Would you write out the lines below exactly, from the one containing "Företagsaktivitet (20, 2062)" to the very last, but without the pictures?

Data extract:
· · · · ·
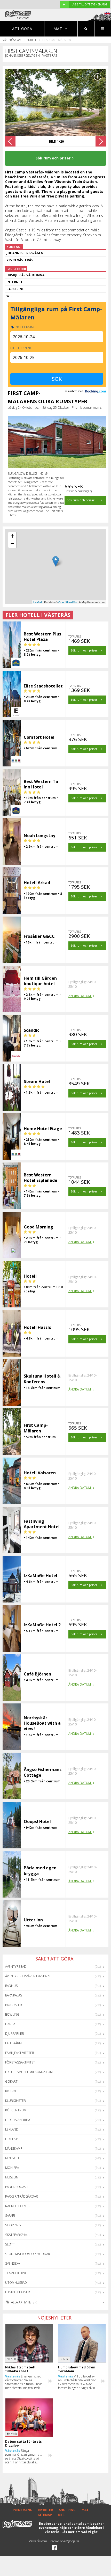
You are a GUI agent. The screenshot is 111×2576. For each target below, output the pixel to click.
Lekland (11, 2129)
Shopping (13, 2225)
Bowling (12, 2014)
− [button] (12, 543)
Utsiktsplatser (17, 2292)
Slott (10, 2244)
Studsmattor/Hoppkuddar (27, 2254)
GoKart (11, 2081)
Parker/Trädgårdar (21, 2196)
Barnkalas (13, 1995)
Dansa (10, 2024)
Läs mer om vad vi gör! (79, 2532)
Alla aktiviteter (23, 2302)
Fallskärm (13, 2043)
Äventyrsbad (15, 1966)
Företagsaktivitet (20, 2062)
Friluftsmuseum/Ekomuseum (29, 2072)
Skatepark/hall (17, 2235)
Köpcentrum (15, 2110)
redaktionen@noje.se (65, 2541)
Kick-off (11, 2091)
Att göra (22, 28)
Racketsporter (17, 2206)
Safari (10, 2215)
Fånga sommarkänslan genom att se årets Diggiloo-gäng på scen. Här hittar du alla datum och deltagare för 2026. (23, 2456)
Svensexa (12, 2263)
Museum (12, 2177)
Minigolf (12, 2158)
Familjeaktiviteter (19, 2053)
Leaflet (37, 602)
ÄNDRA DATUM (80, 996)
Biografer (13, 2005)
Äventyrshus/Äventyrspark (28, 1976)
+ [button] (12, 536)
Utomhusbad (16, 2282)
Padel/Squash (16, 2187)
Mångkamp (13, 2148)
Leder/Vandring (18, 2120)
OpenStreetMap (68, 602)
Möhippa (12, 2167)
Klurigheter (15, 2100)
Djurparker (14, 2033)
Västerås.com (12, 40)
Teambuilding (16, 2273)
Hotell (32, 40)
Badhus (11, 1986)
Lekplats (12, 2139)
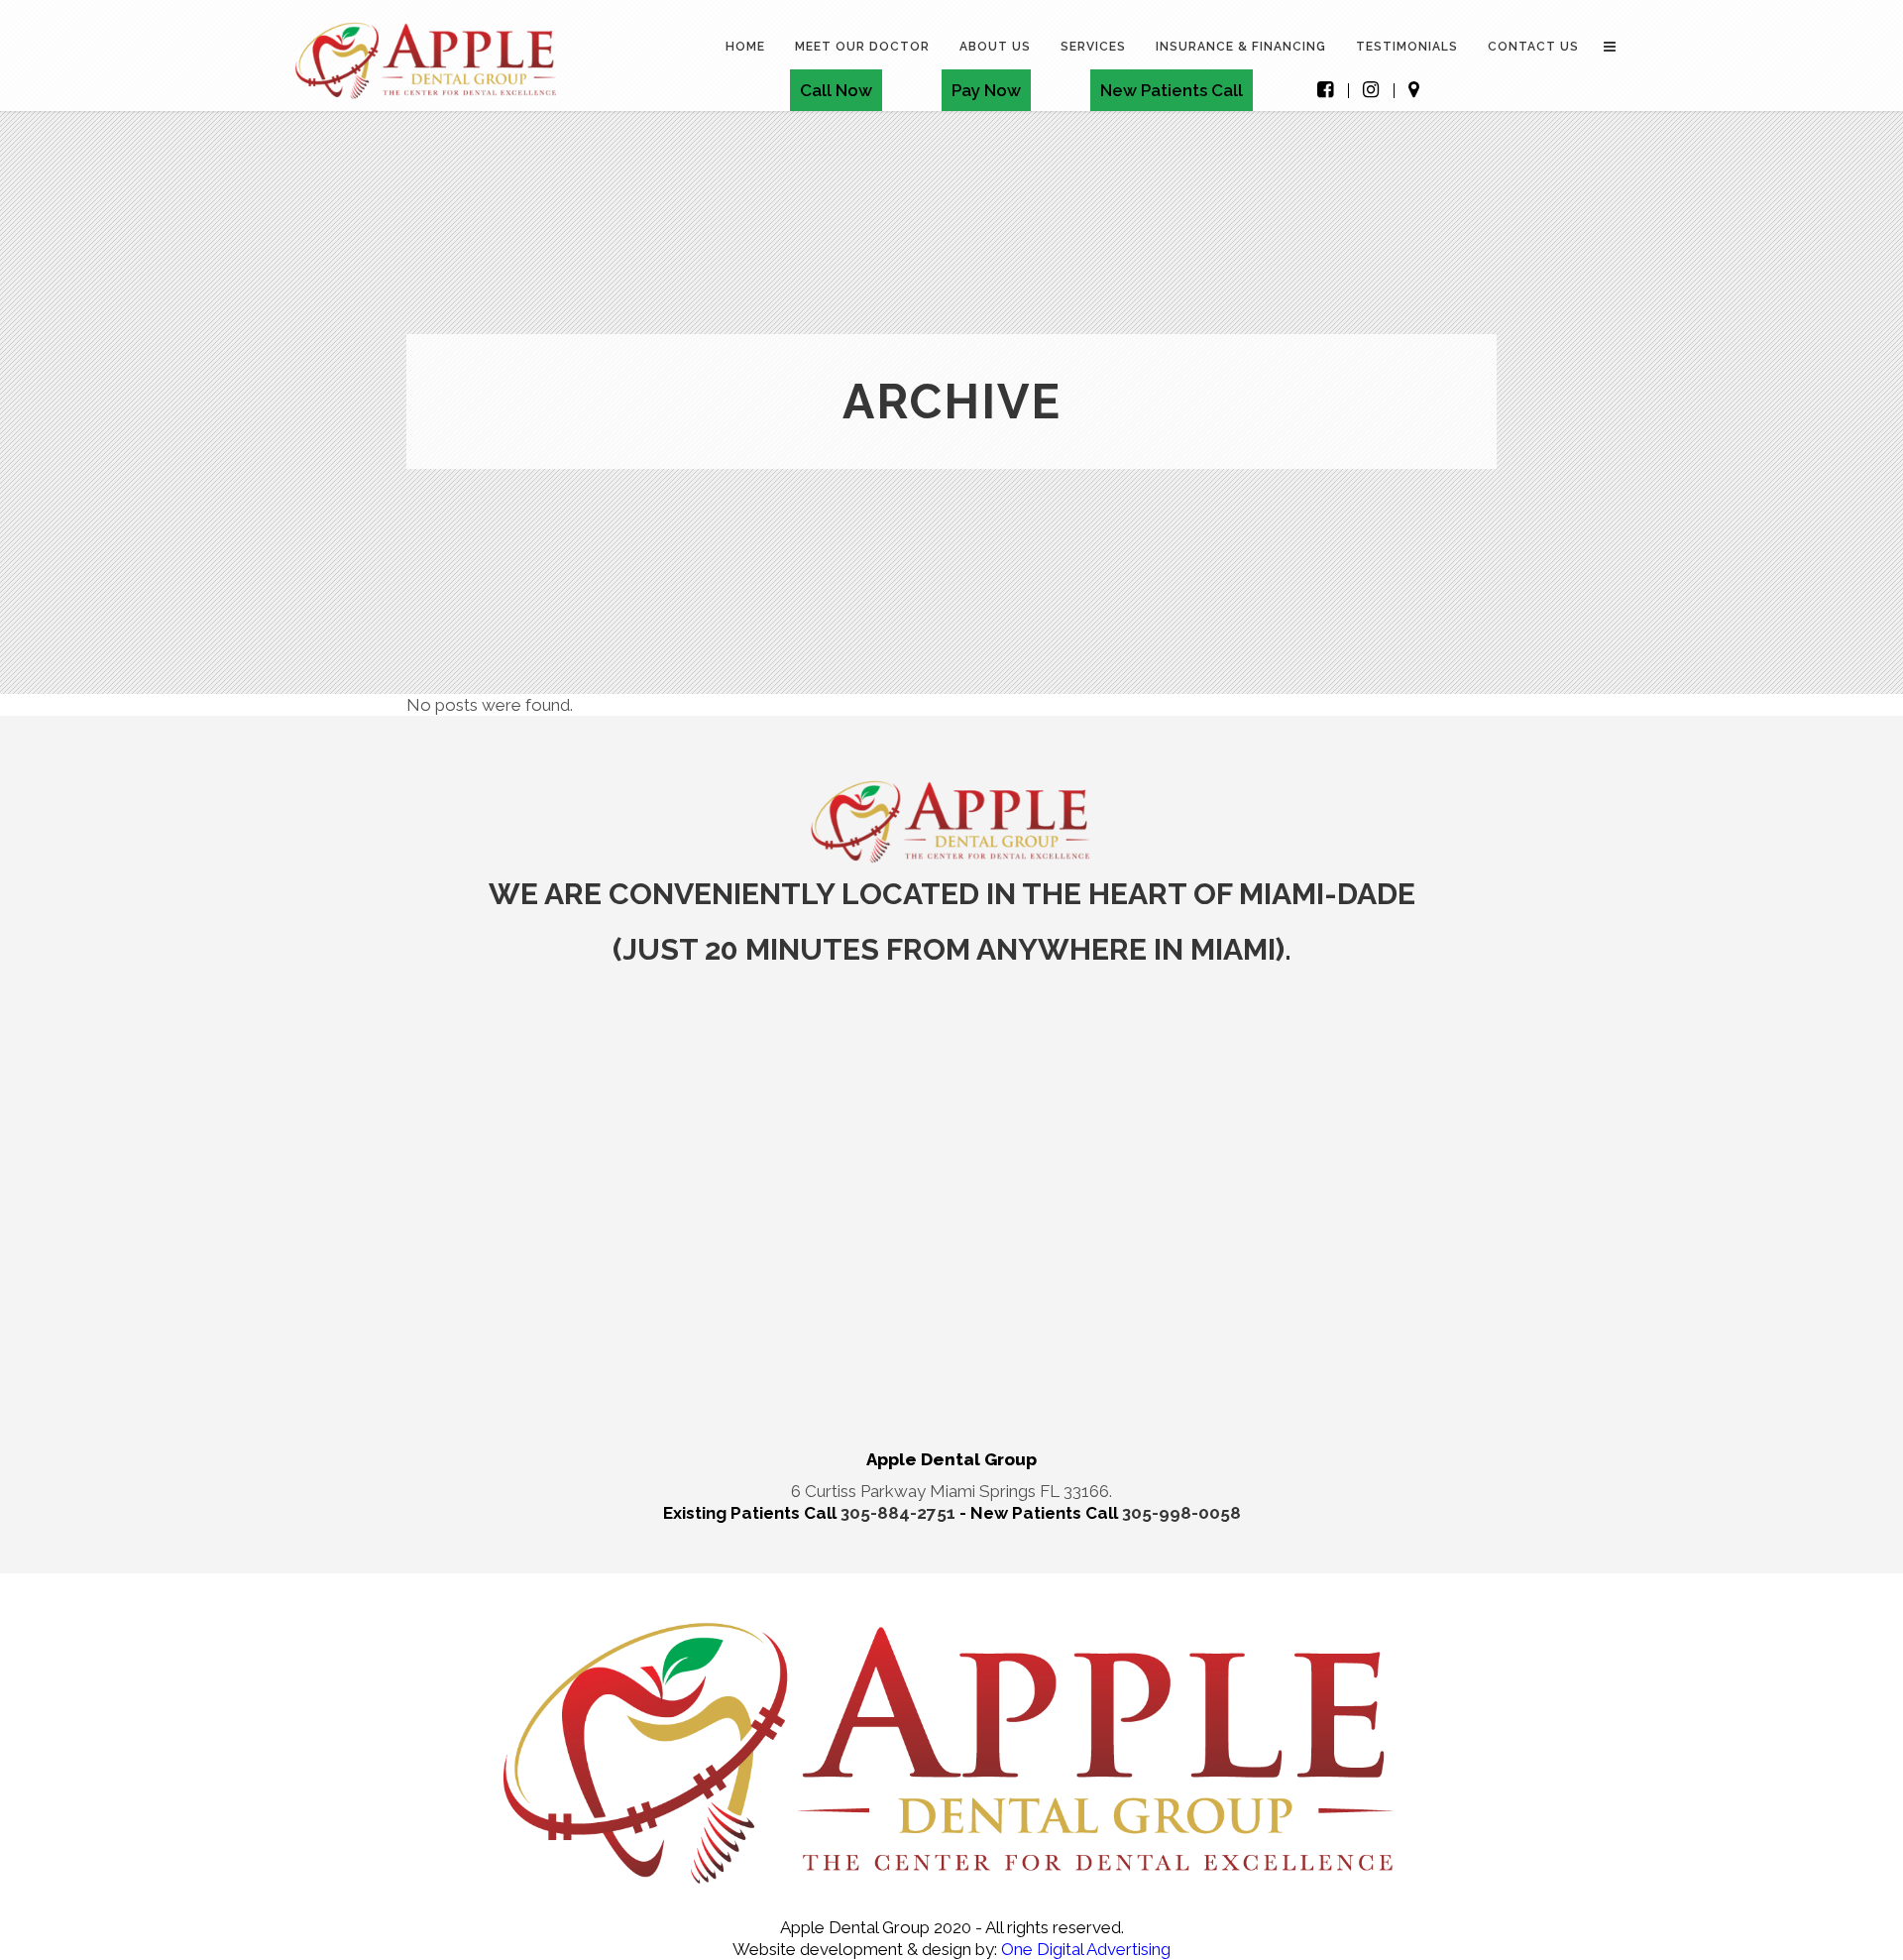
· · · · ·
Solution to the exercise:
Företagsaktivitet (20, 2062)
Friluftsmuseum/Ekomuseum (29, 2072)
Skatepark/hall (17, 2235)
Köpcentrum (15, 2110)
redaktionen@noje.se (65, 2541)
Kick-off (11, 2091)
Att göra (22, 28)
Racketsporter (17, 2206)
Safari (10, 2215)
Fånga sommarkänslan genom att se årets Diggiloo-gäng på scen. Här hittar du alla datum och deltagare för 2026. (23, 2456)
Svensexa (12, 2263)
Museum (12, 2177)
Minigolf (12, 2158)
Familjeaktiviteter (19, 2053)
Leaflet (37, 602)
ÄNDRA DATUM (80, 996)
Biografer (13, 2005)
Äventyrshus/Äventyrspark (28, 1976)
+ [button] (12, 536)
Utomhusbad (16, 2282)
Padel/Squash (16, 2187)
Mångkamp (13, 2148)
Leder/Vandring (18, 2120)
OpenStreetMap (68, 602)
Möhippa (12, 2167)
Klurigheter (15, 2100)
Djurparker (14, 2033)
Västerås.com (12, 40)
Teambuilding (16, 2273)
Hotell (32, 40)
Badhus (11, 1986)
Lekplats (12, 2139)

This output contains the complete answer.